Rows on where targets appear:
────────────────────────────────────────

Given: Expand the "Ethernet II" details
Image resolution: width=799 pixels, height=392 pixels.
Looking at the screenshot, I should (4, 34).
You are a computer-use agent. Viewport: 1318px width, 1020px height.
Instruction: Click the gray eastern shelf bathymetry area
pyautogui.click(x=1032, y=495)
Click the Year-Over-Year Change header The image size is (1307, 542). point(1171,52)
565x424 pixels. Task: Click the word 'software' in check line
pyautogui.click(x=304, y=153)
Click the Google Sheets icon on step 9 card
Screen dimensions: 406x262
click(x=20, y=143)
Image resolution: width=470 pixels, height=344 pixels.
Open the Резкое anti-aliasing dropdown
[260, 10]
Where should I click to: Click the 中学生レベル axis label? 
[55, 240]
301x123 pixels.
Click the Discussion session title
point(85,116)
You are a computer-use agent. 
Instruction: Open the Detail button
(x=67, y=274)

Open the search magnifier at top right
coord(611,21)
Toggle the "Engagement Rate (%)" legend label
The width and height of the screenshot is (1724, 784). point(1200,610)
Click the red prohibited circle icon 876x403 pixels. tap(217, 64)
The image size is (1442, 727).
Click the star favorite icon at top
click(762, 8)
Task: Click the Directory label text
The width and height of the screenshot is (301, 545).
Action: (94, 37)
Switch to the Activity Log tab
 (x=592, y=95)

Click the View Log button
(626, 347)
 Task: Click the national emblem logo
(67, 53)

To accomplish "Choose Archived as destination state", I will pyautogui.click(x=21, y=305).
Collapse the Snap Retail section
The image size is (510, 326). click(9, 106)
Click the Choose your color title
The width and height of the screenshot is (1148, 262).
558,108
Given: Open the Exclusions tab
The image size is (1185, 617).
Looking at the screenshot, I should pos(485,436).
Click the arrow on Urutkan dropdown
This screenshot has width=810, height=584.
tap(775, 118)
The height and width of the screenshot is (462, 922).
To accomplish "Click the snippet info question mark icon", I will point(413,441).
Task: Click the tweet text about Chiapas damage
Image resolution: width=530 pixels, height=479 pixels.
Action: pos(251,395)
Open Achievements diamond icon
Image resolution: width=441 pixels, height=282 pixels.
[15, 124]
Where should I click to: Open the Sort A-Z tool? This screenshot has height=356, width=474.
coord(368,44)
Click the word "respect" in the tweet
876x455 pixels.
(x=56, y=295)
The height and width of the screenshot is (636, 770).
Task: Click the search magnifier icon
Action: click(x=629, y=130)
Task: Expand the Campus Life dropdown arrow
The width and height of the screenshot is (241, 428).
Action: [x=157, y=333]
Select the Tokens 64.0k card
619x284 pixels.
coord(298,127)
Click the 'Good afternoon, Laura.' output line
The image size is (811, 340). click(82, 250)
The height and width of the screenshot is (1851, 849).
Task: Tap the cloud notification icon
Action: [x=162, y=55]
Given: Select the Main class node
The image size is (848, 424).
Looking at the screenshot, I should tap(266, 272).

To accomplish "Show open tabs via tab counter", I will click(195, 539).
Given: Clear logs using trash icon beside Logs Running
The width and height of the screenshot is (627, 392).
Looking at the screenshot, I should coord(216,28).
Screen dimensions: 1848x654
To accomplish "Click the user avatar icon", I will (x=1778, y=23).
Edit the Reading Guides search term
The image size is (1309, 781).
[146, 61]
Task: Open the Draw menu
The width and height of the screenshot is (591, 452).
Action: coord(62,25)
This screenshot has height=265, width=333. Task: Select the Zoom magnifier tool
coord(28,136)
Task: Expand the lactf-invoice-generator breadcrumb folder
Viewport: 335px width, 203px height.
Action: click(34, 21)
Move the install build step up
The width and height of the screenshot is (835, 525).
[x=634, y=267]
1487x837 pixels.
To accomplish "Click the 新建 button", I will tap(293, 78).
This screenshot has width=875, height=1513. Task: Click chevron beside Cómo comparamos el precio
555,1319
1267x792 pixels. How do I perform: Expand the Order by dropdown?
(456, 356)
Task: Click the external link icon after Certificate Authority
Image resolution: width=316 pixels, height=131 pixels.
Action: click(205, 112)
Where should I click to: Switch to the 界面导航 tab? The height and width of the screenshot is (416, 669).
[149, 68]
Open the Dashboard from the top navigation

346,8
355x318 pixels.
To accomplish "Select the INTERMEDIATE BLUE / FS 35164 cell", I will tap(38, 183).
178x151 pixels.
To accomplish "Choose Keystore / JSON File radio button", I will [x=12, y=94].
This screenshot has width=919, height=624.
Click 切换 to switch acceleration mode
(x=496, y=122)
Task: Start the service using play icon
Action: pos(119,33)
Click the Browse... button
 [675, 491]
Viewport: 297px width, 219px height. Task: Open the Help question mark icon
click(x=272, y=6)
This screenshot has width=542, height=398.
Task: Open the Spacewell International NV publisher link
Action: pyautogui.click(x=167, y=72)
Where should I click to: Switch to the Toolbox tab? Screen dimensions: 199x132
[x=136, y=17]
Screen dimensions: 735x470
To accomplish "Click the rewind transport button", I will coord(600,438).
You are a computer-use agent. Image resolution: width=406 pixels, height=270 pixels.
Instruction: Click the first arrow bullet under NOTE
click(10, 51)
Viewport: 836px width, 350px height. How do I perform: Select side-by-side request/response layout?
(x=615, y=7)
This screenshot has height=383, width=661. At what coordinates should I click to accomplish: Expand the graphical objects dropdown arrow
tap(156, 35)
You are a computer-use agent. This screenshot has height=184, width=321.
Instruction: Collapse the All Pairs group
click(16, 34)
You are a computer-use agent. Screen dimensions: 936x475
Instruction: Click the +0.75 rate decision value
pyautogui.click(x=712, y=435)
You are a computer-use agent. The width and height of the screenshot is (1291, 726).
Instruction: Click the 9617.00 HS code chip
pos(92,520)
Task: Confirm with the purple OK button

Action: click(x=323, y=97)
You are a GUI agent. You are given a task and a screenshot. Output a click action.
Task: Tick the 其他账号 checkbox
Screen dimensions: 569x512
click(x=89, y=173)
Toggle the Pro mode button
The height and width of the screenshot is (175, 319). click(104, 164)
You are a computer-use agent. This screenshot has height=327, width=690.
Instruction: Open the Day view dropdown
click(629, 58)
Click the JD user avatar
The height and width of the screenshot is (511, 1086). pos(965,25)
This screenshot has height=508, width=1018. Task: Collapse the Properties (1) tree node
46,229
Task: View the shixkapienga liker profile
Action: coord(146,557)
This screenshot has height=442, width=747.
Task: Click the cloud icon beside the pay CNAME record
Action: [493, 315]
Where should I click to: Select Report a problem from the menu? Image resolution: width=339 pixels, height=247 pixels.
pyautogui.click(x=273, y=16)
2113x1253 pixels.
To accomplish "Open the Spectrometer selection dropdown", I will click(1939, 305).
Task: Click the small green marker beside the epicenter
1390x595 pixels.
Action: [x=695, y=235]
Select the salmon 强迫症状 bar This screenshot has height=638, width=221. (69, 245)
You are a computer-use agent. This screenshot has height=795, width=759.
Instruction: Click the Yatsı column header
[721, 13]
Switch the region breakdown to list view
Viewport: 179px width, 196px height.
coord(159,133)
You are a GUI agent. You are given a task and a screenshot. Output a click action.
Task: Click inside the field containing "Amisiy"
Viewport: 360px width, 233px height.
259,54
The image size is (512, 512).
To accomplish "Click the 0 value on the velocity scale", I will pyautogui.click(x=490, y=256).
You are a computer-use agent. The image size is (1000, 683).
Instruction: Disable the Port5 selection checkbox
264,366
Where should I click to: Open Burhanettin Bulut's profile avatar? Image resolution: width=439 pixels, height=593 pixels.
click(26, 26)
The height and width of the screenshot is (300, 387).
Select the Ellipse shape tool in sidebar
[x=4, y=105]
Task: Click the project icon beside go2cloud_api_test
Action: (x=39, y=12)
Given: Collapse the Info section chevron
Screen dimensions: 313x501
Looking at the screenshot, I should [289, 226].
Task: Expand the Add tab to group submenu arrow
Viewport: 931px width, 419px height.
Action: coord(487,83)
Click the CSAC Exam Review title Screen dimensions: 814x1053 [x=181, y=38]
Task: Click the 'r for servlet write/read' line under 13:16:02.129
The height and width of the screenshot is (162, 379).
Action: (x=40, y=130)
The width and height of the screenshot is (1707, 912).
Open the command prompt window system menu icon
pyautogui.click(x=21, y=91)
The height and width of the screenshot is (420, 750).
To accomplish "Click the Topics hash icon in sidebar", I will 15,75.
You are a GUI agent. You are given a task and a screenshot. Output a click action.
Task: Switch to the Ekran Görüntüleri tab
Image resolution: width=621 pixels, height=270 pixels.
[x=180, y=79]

────────────────────────────────────────

→ **Problem**:
Rewrite the lines starting with the line that contains "Click the arrow on Urutkan dropdown" and going on through the line that contains "Action: click(x=629, y=130)", switching "Image resolution" to "Screen resolution" and leaving everything else unchanged.

→ **Exercise output**:
Click the arrow on Urutkan dropdown
This screenshot has width=810, height=584.
tap(775, 118)
The height and width of the screenshot is (462, 922).
To accomplish "Click the snippet info question mark icon", I will point(413,441).
Task: Click the tweet text about Chiapas damage
Screen resolution: width=530 pixels, height=479 pixels.
Action: pos(251,395)
Open Achievements diamond icon
Screen resolution: width=441 pixels, height=282 pixels.
[15, 124]
Where should I click to: Open the Sort A-Z tool? This screenshot has height=356, width=474.
coord(368,44)
Click the word "respect" in the tweet
876x455 pixels.
(x=56, y=295)
The height and width of the screenshot is (636, 770).
Task: Click the search magnifier icon
Action: click(x=629, y=130)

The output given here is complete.